■ **DESCRIPTION OF THE TASK**: After locating the line that contains "This screenshot has height=546, width=907." in the data below, set down exactly that line and each one after it through the line that contains "Given: Click the laptop's", and nothing more.

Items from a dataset
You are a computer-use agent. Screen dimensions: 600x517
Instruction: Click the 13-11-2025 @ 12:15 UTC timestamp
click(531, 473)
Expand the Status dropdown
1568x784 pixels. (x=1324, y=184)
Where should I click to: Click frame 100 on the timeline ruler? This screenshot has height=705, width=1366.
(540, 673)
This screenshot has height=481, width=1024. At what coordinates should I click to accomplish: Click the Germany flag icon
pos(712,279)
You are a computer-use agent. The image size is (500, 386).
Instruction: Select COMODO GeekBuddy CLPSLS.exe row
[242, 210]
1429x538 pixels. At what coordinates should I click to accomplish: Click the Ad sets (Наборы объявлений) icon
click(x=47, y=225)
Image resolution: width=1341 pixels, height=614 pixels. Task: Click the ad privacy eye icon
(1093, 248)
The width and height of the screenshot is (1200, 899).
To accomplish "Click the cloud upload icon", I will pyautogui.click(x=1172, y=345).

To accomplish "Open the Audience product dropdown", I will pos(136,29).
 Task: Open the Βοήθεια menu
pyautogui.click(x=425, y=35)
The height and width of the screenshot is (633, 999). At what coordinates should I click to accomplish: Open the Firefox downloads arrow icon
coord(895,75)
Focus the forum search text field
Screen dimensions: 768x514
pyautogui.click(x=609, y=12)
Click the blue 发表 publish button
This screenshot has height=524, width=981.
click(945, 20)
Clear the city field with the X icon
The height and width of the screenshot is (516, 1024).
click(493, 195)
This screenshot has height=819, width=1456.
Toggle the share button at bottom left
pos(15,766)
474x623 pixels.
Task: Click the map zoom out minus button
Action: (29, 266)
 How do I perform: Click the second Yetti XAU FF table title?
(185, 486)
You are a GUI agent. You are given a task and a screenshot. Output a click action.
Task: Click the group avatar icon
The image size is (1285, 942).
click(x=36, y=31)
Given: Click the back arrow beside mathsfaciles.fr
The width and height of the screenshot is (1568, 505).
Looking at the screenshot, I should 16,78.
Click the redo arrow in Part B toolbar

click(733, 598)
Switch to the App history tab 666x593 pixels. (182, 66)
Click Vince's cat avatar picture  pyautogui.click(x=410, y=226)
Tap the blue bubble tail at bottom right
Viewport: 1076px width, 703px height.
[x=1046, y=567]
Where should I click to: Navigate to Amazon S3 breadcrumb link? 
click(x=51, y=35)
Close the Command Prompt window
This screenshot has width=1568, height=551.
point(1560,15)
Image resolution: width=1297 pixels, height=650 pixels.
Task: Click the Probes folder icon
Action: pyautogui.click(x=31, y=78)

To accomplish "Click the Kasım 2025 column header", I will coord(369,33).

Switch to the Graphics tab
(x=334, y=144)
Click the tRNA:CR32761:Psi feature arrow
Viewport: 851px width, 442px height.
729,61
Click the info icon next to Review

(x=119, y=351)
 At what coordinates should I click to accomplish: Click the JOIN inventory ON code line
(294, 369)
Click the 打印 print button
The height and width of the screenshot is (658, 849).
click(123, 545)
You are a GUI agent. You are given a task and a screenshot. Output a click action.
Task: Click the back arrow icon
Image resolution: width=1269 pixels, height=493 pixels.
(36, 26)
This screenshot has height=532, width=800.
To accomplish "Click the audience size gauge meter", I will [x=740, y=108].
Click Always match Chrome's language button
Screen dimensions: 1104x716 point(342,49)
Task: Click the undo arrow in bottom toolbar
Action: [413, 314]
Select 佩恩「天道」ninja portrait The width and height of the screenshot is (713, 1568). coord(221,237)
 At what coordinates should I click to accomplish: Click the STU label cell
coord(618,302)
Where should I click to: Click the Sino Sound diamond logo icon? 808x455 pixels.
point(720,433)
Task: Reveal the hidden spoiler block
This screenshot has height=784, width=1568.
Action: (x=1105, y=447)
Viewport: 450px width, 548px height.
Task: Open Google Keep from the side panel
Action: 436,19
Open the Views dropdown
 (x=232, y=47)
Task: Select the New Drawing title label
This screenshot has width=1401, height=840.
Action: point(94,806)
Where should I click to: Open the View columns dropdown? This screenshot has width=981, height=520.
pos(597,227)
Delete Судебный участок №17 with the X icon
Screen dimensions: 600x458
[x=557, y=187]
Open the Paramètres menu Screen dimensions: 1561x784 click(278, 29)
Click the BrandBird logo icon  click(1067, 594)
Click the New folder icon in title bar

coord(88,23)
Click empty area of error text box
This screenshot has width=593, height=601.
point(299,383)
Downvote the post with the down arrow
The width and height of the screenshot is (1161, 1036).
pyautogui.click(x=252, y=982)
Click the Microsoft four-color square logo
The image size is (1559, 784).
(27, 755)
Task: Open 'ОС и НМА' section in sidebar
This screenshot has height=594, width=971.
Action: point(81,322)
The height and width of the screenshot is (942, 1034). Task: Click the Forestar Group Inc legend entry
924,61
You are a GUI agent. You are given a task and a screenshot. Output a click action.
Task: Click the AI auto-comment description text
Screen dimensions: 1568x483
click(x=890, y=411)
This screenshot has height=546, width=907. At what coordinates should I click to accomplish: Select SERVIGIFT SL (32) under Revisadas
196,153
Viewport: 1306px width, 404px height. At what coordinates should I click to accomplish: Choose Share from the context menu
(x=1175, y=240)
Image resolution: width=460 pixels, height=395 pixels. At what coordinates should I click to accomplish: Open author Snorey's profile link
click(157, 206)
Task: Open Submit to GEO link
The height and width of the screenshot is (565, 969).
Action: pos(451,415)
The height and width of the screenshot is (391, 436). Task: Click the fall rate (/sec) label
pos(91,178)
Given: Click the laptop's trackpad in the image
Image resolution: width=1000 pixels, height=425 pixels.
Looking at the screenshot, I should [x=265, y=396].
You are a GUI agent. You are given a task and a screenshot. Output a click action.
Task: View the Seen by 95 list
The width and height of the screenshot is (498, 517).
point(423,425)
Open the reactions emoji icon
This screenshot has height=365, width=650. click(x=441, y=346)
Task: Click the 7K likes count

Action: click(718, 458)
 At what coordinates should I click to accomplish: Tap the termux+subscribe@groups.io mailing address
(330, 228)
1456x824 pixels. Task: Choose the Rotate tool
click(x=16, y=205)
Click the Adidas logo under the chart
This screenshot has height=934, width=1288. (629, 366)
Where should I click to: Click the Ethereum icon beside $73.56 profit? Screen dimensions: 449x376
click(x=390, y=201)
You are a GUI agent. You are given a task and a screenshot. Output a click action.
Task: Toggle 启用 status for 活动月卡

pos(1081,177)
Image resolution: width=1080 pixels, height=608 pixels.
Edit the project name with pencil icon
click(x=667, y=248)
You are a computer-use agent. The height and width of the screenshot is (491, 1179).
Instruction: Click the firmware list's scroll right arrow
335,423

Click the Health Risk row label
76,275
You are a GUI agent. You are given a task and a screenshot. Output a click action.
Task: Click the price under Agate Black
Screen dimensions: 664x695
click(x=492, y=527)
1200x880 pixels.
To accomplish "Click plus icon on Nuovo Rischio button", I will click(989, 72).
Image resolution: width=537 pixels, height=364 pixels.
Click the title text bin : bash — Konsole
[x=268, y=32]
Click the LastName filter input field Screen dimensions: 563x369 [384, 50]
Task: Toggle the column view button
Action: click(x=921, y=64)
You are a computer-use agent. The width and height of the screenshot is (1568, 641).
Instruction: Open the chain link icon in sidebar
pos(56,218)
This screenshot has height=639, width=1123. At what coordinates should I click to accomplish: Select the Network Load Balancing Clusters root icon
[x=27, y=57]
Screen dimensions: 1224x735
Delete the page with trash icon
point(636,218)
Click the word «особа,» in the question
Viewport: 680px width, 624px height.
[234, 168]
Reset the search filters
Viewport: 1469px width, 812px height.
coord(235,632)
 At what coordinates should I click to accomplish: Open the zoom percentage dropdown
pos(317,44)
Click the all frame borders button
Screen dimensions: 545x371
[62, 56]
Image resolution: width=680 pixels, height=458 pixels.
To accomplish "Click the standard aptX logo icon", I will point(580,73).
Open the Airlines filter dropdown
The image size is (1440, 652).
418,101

■ **RESPONSE TO THE EXERCISE**:
This screenshot has height=546, width=907. At what coordinates should I click to accomplish: Select SERVIGIFT SL (32) under Revisadas
196,153
Viewport: 1306px width, 404px height. At what coordinates should I click to accomplish: Choose Share from the context menu
(x=1175, y=240)
Image resolution: width=460 pixels, height=395 pixels. At what coordinates should I click to accomplish: Open author Snorey's profile link
click(157, 206)
Task: Open Submit to GEO link
The height and width of the screenshot is (565, 969).
Action: pos(451,415)
The height and width of the screenshot is (391, 436). Task: Click the fall rate (/sec) label
pos(91,178)
Given: Click the laptop's trackpad in the image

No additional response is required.